O título do filme dinamarquês “A Caça”, do diretor Thomas Vinterberg, pode suscitar duas linhas de raciocínio: a caça aos cervos, comum nas áreas rurais daquela região, ou a verdadeira caçada humana levada a cabo contra o professor Lucas, de uma escola infantil, injustamente acusado da prática de pedofilia. A interpretação fica com os espectadores do filme premiado.
O caso lembra, no Brasil, o que ocorreu na Escola Base de São Paulo, em que os seus diretores foram sumariamente condenados, sobretudo pela opinião pública, para depois a justiça decretar que eles eram inocentes. A nossa sociedade está muito atenta a esse tipo de problema, o que não impede que se registre um lamentável aumento da sua incidência.
Na nossa opinião, pela falta de uma atenção maior dos pais ou pela existência de lares desestruturados, que dão margem a esses desequilíbrios.
Estabelece-se na película uma paranóia sexual, a partir de uma confusa acusação de Klara, uma lourinha de seis anos de idade, que tem uma estranha fixação pela figura do professor e se sente rejeitada por ele. Sendo vizinhos, de pais amigos, ela costumava pegar carona do mestre, na caminhada matinal até a escola. Ainda por cima, tinha enorme atração por Fanny, uma doce e peluda cadela, que vivia confortavelmente na casa de Lucas.
Do tipo simpático e afável, o professor era recebido diariamente na escola com sustos e brincadeiras por parte das crianças, que demonstravam grande estima por ele. Tudo caminhava bem, na placidez daquela pequena comunidade, quando a diretora da escola, notoriamente incompetente, desconfia de que Klara tem um importante segredo guardado: ela entrevista a menina e, sem muitos cuidados, a leva a confessar que o professor tinha mostrado suas partes íntimas para a menina. Insegura, a diretora recorre a outro incompetente, um assistente social, que numa entrevista de cinco minutos conclui direto que a menina não mentia.
A diretora convoca uma reunião de pais e professores e confessa o exercício de pedofilia. Não resta outra alternativa senão demitir o professor . Em seguida, como é natural, ele é execrado por colegas e amigos, entre os quais os pais de Klara. Todos reagem contra o que seria uma barbaridade, inusitada naquela localidade. Lucas tenta levar a vida em sua casa, mas a acusação produz efeitos atômicos: vai fazer compras no supermercado e é proibido de estar ali. Briga com um dos funcionários.

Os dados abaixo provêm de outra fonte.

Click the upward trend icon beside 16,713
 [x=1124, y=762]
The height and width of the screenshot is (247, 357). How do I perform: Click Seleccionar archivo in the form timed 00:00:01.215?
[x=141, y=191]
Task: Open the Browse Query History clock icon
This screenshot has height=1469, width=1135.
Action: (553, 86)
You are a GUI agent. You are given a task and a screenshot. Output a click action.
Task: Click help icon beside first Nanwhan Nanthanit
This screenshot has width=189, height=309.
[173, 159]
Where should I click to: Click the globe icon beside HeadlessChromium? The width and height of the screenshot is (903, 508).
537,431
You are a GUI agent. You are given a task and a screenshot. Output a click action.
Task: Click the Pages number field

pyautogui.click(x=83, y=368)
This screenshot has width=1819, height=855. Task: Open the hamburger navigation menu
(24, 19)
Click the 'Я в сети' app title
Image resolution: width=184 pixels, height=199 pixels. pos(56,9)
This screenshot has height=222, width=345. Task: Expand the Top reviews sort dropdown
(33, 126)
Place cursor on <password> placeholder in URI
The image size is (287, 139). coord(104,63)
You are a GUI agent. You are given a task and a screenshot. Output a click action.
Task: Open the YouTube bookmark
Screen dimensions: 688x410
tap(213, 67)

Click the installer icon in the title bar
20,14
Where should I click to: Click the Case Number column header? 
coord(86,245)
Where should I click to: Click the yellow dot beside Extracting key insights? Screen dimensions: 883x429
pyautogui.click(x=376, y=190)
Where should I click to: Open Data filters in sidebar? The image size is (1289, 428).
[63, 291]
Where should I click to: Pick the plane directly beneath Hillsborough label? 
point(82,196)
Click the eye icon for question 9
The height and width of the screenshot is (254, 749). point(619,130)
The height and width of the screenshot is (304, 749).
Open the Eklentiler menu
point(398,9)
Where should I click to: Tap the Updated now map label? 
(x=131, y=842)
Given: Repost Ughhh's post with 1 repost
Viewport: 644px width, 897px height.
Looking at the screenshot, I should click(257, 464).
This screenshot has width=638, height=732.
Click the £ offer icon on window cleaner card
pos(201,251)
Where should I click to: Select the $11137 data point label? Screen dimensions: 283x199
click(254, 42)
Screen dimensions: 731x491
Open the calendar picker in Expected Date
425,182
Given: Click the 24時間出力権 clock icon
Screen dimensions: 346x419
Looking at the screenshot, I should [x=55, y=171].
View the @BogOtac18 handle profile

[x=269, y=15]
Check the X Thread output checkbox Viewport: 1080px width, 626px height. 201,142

Divorciado, consegue atrair o filho para a sua companhia. Vai o garoto às compras e também é proibido pelo dono da loja. Havia um nítido esquema de sufocar o alegado “criminoso”, totalmente inocente. Klara se desdiz, afirmando aos pais que inventara “umas besteiras”. Não adianta nada. Ele é preso e levado para a cadeia. O único que o defende, ardorosamente, é o filho valente, que dá enorme demonstração de amor. Briga pela inocência do pai.
O caso se generaliza e outras crianças também acusam Lucas, alegando que tudo se passava no porão da sua casa. A Justiça liberou o acusado. Na sua casa não tinha porão. Além disso, em casos comprovados de pedofilia, assinalam-se nas vítimas diversos desvios de comportamento, o que não ocorreu.
Cabe ainda um último comentário: por que o professor se manteve sempre na defensiva? Na verdade, só uma vez, no supermercado, deu uma cabeçada no vendedor que o inibia nas compras. De resto, vai sendo aos poucos desconstruído, sem demonstrar a revolta que dele se esperava. Questão de temperamento ou covardia? É mais uma dúvida que fica para a discussão entre os espectadores do filme, premiado no festival de Cannes.